Document passage —
Definition and segmentation of natural submarkets
Natural HT breaks: Conditional HT-break method with spatial network
The HT method is a recursive classification approach designed for heavy-tailed data, where observations above the mean form the head and the remainder the tail, with the process repeated until a stopping condition is met (Jiang, 2015). In this study, HT is adopted as a baseline to capture the hierarchical structure in housing price distributions. As demonstrated in our preliminary experiment (Figure S1), HT effectively aligns with the heavy-tailed nature of housing prices, revealing a clear scaling relationship between subdivision depth and sample size. Given that housing prices are influenced by multiple interacting socioeconomic factors, these scaling properties may offer valuable insights into the underlying mechanisms of price differentiation (Tan et al., 2021).
However, the standard HT method does not account for spatial continuity or minimum market scale, which are essential for housing submarket delineation. To address this, we extend the HT by incorporating spatial contiguity and scale constraints, termed natural head/tail breaks (NHT). As shown in Figure 2(left), the method involves three key parameters: p, which controls the maximum proportion of the head; r, which constrains spatial connectivity by limiting edge length; and s, which ensures a minimum sample size for statistical validity. Schematic illustration of natural submarkets segmentation.
The procedure proceeds recursively by iteratively partitioning the data into head and tail subsets using HT. If the head accounts for less than p = 55% of the total sample, the tail subset is converted into a spatial network using Delaunay triangulation, where edges longer than r = 800 m are removed to enforce spatial continuity. Network components with fewer than 3 nodes are discarded, and only subsets with more than s = 200 samples are retained as valid NHT areas. Tail subsets that do not meet these criteria are merged back with the head at the previous level and re-evaluated as a new candidate subset, whereas valid tail subsets are recorded as NHT areas, and the head subset is further partitioned in subsequent iterations. The process continues until no further valid subdivisions can be identified. The resulting NHT subsets are spatially coherent and of reasonable scale, serving as the foundational areas for subsequent submarket merging.

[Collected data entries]
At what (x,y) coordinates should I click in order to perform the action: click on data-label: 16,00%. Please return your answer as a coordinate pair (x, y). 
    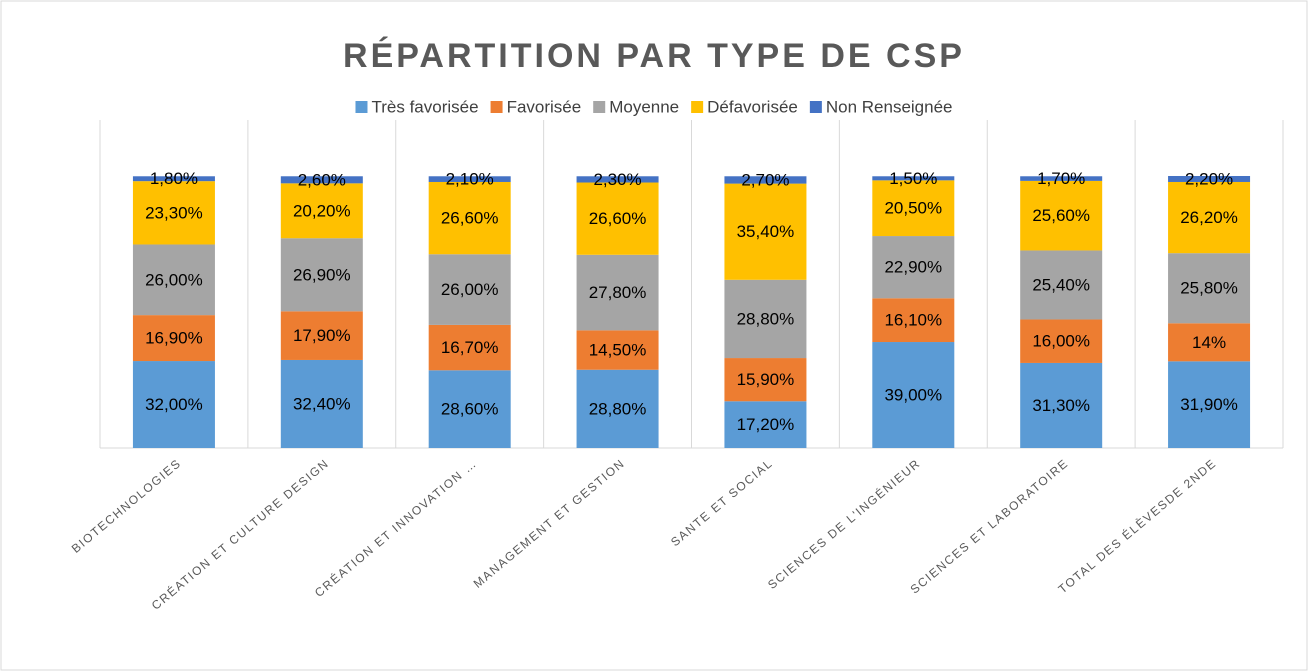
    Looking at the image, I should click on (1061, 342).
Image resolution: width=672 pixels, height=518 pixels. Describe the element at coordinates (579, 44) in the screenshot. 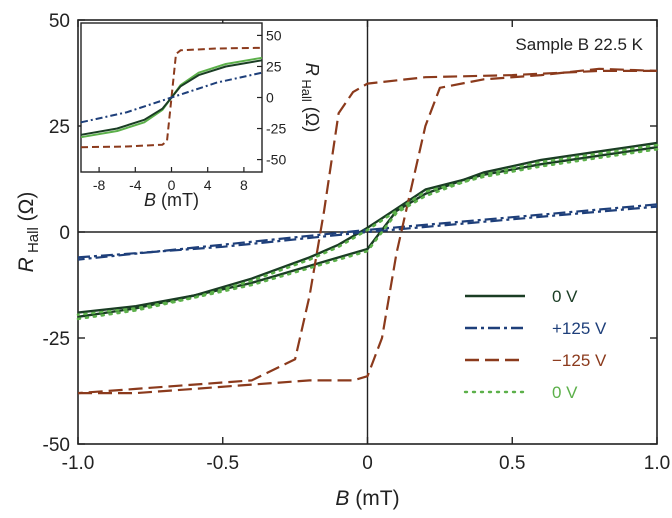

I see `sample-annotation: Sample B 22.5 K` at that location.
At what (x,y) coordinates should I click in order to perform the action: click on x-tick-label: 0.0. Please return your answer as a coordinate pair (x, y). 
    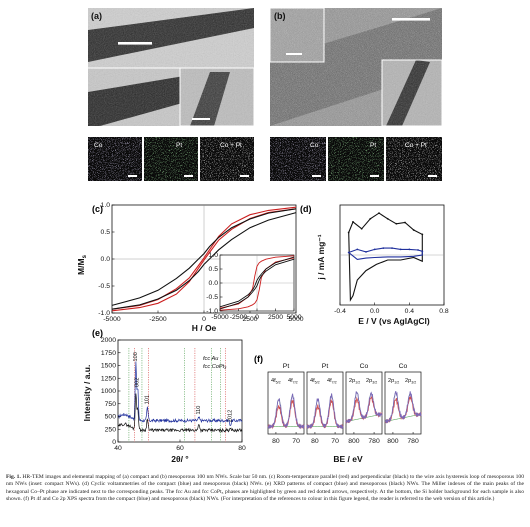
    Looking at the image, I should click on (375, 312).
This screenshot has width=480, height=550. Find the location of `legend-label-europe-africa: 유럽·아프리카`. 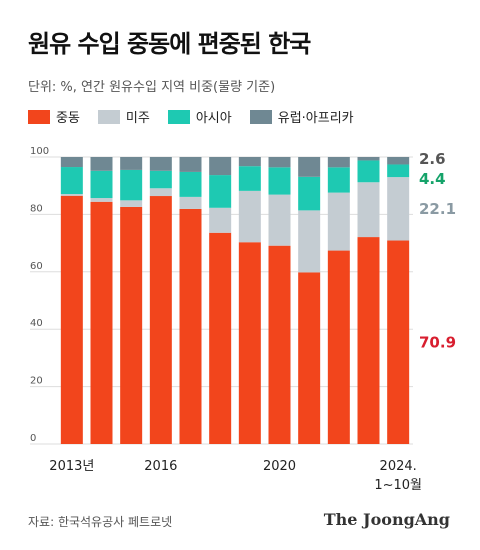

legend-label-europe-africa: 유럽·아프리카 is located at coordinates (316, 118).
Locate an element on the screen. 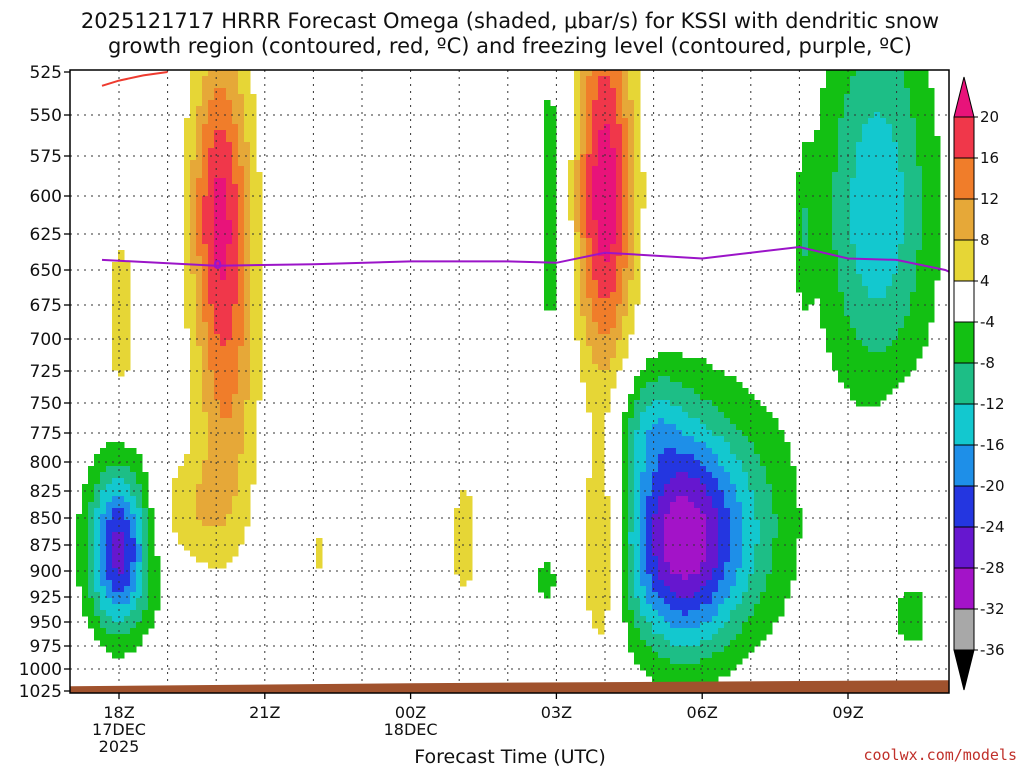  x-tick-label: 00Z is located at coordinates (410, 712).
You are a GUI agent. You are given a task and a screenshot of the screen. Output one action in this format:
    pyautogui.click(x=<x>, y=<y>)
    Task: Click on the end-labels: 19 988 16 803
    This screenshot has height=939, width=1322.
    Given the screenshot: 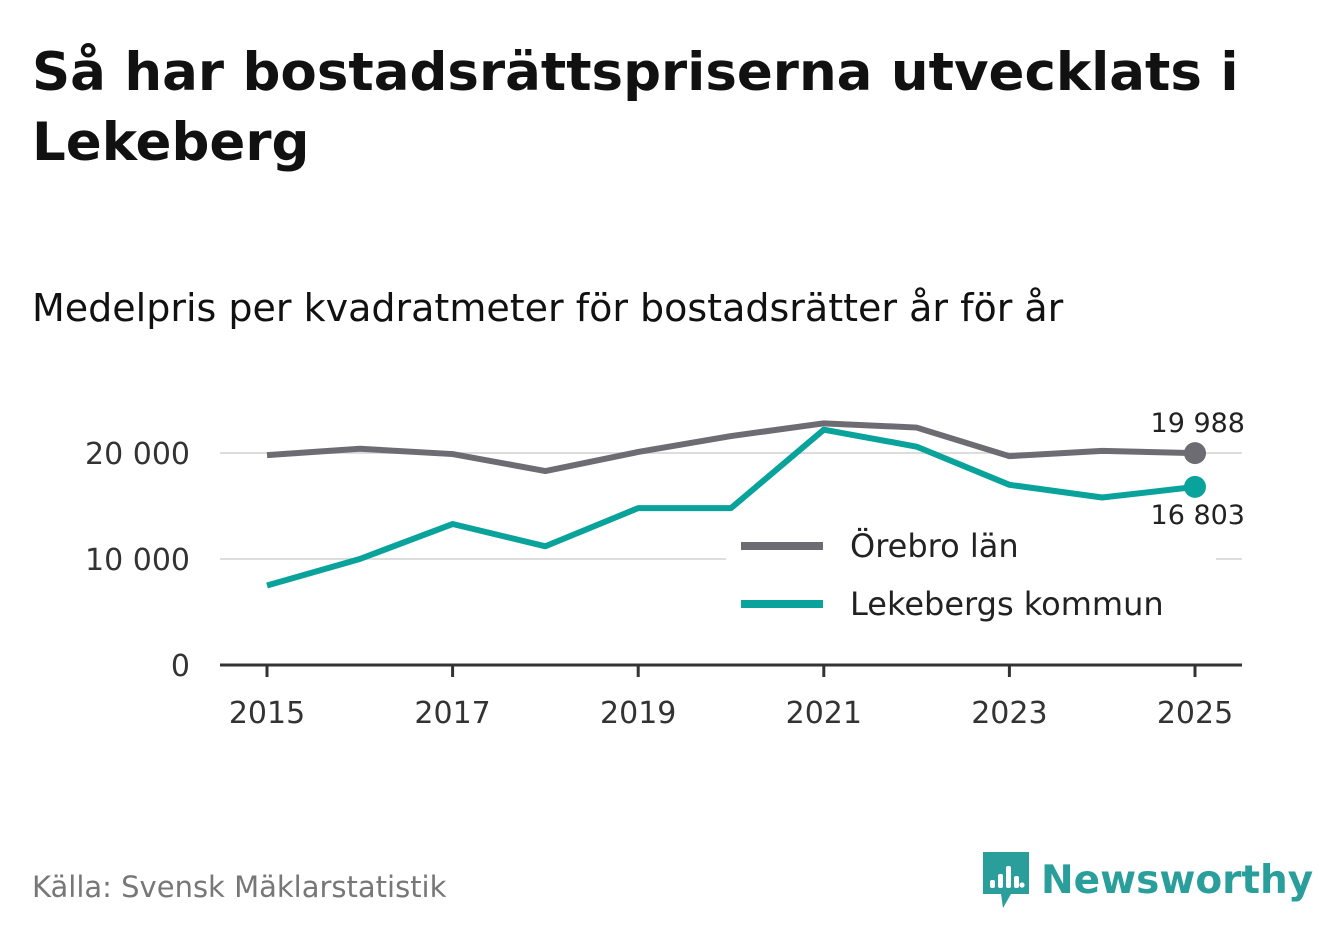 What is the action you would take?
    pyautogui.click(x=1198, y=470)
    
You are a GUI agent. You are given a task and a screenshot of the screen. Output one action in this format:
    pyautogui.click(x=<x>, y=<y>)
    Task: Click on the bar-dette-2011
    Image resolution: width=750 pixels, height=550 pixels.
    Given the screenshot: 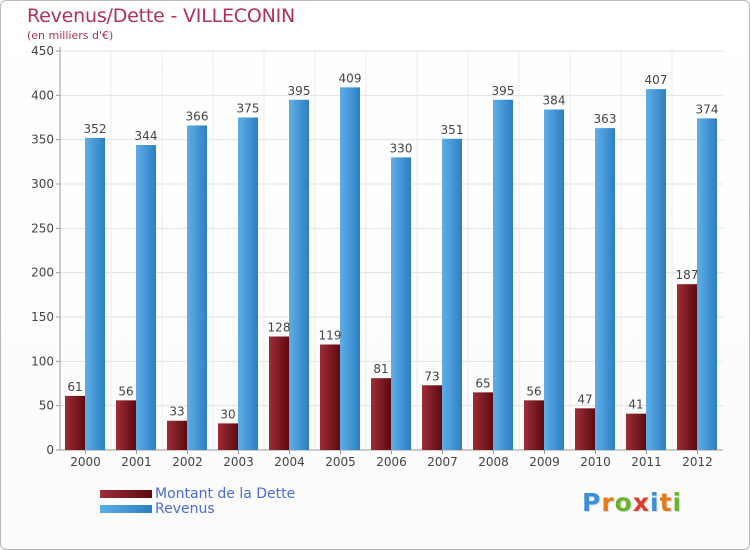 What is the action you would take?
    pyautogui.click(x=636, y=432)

Required work — Carry on the passage about natural head/tail breaks for housing submarkets, picking up right after its final sentence.

Exercise output —
The initial parameters were theoretically and empirically informed, then validated via sensitivity analysis. Specifically, p = 55% serves as a standard minority threshold for the head in heavy-tailed distributions; r = 800 m aligns with the typical spatial scale of a 10- to 15-min walkable neighbourhood, ensuring meaningful socio-economic interactions; and s = 200 is set to guarantee sufficient degrees of freedom for reliable coefficient estimation in hedonic regressions. Detailed results of the sensitivity analysis confirming the robustness of these selections are reported in the Supplemental Material.
Natural submarkets: Merging NHT areas for maximizing hedonic model fit
Effective housing market segmentation should reflect not only price variation but also similarity in attribute-based price formation. Within the hedonic pricing framework, submarkets that share similar relationships between housing attributes and prices can be expected to yield improved model fit when combined. Based on this principle, we evaluate the merging of adjacent NHT areas by examining changes in Adjusted R2.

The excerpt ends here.